Requirement: Your task is to output, without alteration, each line from the one containing "You are a computer-use" through the final line of the records below.

Stored dataset items
========================

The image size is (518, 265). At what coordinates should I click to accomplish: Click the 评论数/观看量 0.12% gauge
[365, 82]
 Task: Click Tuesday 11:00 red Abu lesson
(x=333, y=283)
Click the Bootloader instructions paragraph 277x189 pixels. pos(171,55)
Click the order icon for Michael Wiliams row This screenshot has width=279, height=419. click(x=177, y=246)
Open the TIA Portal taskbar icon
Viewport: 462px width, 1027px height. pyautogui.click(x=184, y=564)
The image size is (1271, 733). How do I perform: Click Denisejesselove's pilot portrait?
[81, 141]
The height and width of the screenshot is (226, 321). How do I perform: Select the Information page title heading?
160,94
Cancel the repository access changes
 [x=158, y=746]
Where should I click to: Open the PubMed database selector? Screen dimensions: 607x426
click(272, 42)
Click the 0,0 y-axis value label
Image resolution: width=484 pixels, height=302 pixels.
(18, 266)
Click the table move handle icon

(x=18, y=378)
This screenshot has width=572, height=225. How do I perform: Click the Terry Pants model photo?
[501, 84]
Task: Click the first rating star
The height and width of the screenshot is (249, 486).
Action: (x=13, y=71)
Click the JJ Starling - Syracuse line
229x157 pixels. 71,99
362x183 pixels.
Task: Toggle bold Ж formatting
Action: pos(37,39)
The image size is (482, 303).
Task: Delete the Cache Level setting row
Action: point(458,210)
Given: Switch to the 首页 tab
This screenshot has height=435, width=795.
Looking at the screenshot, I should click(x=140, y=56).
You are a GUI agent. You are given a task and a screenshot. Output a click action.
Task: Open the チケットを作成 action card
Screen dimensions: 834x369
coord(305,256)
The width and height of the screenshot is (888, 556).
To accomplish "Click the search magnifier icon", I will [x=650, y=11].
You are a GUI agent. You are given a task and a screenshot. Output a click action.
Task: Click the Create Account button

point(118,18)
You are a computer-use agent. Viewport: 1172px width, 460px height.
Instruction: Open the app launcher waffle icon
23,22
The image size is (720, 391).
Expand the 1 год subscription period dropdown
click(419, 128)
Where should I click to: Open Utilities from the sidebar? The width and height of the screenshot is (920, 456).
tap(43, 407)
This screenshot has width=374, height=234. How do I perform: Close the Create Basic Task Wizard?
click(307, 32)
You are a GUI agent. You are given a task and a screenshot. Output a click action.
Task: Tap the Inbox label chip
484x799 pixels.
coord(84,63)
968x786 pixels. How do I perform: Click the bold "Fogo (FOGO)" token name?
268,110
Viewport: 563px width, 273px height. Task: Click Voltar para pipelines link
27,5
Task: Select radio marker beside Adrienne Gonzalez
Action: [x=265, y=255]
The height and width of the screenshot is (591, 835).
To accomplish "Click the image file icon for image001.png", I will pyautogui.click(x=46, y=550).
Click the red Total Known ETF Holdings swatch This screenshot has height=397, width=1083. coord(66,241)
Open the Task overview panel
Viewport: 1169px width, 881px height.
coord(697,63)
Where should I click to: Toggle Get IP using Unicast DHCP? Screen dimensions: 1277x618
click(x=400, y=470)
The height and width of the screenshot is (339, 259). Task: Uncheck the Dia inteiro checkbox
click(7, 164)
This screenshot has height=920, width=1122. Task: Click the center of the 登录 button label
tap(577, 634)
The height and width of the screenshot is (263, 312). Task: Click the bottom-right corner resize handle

========================

Exercise answer:
You are a computer-use agent. Viewport: 1172px width, 460px height.
Instruction: Open the app launcher waffle icon
23,22
The image size is (720, 391).
Expand the 1 год subscription period dropdown
click(419, 128)
Where should I click to: Open Utilities from the sidebar? The width and height of the screenshot is (920, 456).
tap(43, 407)
This screenshot has width=374, height=234. How do I perform: Close the Create Basic Task Wizard?
click(307, 32)
You are a GUI agent. You are given a task and a screenshot. Output a click action.
Task: Tap the Inbox label chip
484x799 pixels.
coord(84,63)
968x786 pixels. How do I perform: Click the bold "Fogo (FOGO)" token name?
268,110
Viewport: 563px width, 273px height. Task: Click Voltar para pipelines link
27,5
Task: Select radio marker beside Adrienne Gonzalez
Action: [x=265, y=255]
The height and width of the screenshot is (591, 835).
To accomplish "Click the image file icon for image001.png", I will pyautogui.click(x=46, y=550).
Click the red Total Known ETF Holdings swatch This screenshot has height=397, width=1083. coord(66,241)
Open the Task overview panel
Viewport: 1169px width, 881px height.
coord(697,63)
Where should I click to: Toggle Get IP using Unicast DHCP? Screen dimensions: 1277x618
click(x=400, y=470)
The height and width of the screenshot is (339, 259). Task: Uncheck the Dia inteiro checkbox
click(7, 164)
This screenshot has height=920, width=1122. Task: Click the center of the 登录 button label
tap(577, 634)
The height and width of the screenshot is (263, 312). Task: Click the bottom-right corner resize handle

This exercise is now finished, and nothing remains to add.